Garbage is never bright.

I also choose not to try to understand why the sea is boiling hot and
whether pigs have wings.
From: Virgil on
In article <1152639642.547075.258360(a)p79g2000cwp.googlegroups.com>,
mueckenh(a)rz.fh-augsburg.de wrote:

> Virgil schrieb:
>
> > > All positions which can be enumerated are in the list, by definition.
> > > Hence, the decimal representation of 1/9 does not exist.
> >
> > Then how is it that so many people use it?
>
> Because they do only believe they used it.

For numbers, such things only exist by belief in them anyway, so if
enough people believe in 0.111..., then it does exist.
From: Virgil on
In article <1152639759.882706.252490(a)s13g2000cwa.googlegroups.com>,
mueckenh(a)rz.fh-augsburg.de wrote:

> Virgil schrieb:
>
> > > The first edge is mapped on the first path.
> >
> > Which of the infinitely many paths through that edge is the "first" one?
> >
> That at the root.

All paths start at the root.
> >
> >
> > > If this splits in two, 1/2 of the first edge in addition to the new
> > > edge is mapped on the new paths.
> >
> > You are not allowed to split edges. Besides which, the first edge has
> > already been entirely used up.
>
> It is inherited by the childs of the first path.
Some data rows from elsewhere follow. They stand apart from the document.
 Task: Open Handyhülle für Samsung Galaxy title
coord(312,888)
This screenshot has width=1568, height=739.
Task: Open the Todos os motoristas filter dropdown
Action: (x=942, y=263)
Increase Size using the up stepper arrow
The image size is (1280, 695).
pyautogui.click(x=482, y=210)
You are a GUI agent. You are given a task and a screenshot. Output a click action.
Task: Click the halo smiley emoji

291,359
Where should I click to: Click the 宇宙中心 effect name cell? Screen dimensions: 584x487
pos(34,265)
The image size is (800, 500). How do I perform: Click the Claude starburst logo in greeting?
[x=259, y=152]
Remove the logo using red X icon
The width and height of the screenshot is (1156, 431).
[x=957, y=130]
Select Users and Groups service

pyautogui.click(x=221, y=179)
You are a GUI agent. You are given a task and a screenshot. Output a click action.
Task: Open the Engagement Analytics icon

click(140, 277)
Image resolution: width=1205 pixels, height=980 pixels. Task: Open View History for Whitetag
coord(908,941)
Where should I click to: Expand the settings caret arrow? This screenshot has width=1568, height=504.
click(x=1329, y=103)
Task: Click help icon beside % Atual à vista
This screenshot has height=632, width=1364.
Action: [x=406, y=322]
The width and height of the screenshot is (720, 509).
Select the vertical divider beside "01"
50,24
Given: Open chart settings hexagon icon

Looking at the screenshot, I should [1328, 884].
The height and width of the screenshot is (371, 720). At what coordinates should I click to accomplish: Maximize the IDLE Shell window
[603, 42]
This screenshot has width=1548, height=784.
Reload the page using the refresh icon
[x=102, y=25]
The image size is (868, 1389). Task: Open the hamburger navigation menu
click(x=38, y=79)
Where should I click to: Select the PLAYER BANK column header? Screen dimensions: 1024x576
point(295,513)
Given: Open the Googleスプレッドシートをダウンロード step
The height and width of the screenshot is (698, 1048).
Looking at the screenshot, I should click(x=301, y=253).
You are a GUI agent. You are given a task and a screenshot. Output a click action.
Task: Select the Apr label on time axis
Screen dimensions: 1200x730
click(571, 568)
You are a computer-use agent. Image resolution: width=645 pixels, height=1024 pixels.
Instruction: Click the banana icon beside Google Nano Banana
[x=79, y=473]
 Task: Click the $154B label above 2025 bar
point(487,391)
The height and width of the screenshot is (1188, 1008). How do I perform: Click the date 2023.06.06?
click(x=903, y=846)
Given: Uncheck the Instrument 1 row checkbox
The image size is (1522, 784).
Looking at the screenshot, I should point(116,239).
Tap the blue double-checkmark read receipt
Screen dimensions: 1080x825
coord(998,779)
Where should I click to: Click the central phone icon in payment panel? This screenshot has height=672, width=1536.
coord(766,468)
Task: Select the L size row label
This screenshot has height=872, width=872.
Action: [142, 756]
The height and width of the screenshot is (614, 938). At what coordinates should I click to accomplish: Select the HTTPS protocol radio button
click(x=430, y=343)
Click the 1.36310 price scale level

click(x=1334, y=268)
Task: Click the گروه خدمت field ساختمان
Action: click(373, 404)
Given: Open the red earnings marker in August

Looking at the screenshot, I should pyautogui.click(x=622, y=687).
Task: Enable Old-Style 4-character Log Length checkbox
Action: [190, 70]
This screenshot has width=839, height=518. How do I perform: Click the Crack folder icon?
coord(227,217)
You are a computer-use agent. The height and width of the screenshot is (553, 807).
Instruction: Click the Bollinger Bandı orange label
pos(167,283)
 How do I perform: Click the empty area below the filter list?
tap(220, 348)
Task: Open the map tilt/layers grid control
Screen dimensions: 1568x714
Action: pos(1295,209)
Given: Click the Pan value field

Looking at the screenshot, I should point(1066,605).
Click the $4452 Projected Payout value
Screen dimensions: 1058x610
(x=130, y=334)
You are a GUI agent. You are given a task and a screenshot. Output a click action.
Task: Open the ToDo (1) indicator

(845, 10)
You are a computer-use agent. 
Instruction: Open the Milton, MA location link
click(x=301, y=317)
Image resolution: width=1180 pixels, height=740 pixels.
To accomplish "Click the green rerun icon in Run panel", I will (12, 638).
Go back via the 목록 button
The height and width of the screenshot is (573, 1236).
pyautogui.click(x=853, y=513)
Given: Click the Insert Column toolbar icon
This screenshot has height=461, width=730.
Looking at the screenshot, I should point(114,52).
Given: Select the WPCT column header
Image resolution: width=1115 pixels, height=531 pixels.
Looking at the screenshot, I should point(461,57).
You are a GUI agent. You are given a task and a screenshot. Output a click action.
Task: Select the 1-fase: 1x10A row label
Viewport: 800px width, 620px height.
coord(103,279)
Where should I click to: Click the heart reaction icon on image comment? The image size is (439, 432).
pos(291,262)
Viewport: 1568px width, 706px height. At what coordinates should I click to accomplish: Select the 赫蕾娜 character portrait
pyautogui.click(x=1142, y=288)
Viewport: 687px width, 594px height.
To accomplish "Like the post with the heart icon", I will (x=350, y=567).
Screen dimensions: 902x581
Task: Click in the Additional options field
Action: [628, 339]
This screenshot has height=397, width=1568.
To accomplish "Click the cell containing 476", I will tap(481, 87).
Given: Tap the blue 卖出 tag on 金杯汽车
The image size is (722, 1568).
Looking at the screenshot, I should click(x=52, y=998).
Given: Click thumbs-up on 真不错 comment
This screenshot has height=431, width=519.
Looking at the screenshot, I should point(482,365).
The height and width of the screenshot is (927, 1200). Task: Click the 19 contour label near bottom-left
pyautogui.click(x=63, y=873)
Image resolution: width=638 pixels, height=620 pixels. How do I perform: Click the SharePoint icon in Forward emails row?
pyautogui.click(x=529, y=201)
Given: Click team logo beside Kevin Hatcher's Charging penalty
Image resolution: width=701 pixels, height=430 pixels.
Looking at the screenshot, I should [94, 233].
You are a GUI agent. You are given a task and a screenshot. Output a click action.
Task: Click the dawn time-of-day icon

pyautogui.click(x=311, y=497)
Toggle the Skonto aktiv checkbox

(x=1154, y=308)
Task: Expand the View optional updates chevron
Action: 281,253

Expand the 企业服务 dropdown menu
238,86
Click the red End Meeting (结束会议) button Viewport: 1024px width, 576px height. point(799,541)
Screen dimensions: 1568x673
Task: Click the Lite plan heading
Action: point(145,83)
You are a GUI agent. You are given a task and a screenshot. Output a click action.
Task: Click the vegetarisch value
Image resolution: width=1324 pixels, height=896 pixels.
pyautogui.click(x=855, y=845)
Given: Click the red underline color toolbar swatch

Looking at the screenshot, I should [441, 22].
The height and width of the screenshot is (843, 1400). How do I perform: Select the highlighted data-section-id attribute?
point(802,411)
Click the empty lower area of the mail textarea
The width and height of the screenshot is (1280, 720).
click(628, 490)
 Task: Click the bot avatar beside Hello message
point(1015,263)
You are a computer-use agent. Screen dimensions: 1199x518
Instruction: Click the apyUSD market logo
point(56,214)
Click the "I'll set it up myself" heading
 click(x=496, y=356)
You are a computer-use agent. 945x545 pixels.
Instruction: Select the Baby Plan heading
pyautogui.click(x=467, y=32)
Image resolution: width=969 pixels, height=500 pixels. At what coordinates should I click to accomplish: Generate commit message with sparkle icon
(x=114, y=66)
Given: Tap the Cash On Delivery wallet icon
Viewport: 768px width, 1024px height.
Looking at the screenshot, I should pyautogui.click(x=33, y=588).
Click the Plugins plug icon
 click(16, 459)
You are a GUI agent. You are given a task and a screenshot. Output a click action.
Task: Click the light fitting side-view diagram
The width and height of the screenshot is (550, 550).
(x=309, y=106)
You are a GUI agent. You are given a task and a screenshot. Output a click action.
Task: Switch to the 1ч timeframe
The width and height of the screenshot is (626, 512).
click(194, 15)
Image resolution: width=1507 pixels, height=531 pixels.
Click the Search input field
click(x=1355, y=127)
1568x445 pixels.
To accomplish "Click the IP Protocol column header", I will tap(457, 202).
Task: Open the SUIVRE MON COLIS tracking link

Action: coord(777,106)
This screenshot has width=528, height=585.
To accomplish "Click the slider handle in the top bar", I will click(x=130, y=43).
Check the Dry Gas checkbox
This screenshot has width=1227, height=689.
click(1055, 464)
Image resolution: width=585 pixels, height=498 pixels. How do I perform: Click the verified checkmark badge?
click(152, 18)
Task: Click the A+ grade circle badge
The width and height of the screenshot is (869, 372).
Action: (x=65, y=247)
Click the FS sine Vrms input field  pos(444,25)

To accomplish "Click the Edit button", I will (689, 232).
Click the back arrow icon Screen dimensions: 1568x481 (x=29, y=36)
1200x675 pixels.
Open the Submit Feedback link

Paths do not have children, only nodes have children.
> >
> >
> > If the new paths split, 1/4 of the first edge and 1/2 of the
> > > second and all of the third are mapped on each path. Do you know what a
> > > geometric series is? What do you object to this mapping?
> >
> > If one can split edges into infinitely many peices one can equally split
> > paths. it is only unsplit edges and unsplit paths that are to be matched
> > up in injections, surjection or bijections..
>
> You dislike fractions in calculations? Several thousand years ago
> humans discovered that fraction can be useful. Why should they not be
> useful in set theory?

Some things are indivisible. An edge must start at one (parent) node and
end at another (child) node. Any proper fraction of one won't reach.

In the set of naturals {} is the first.
What does half of {} mean? Or any other fractional part of {}?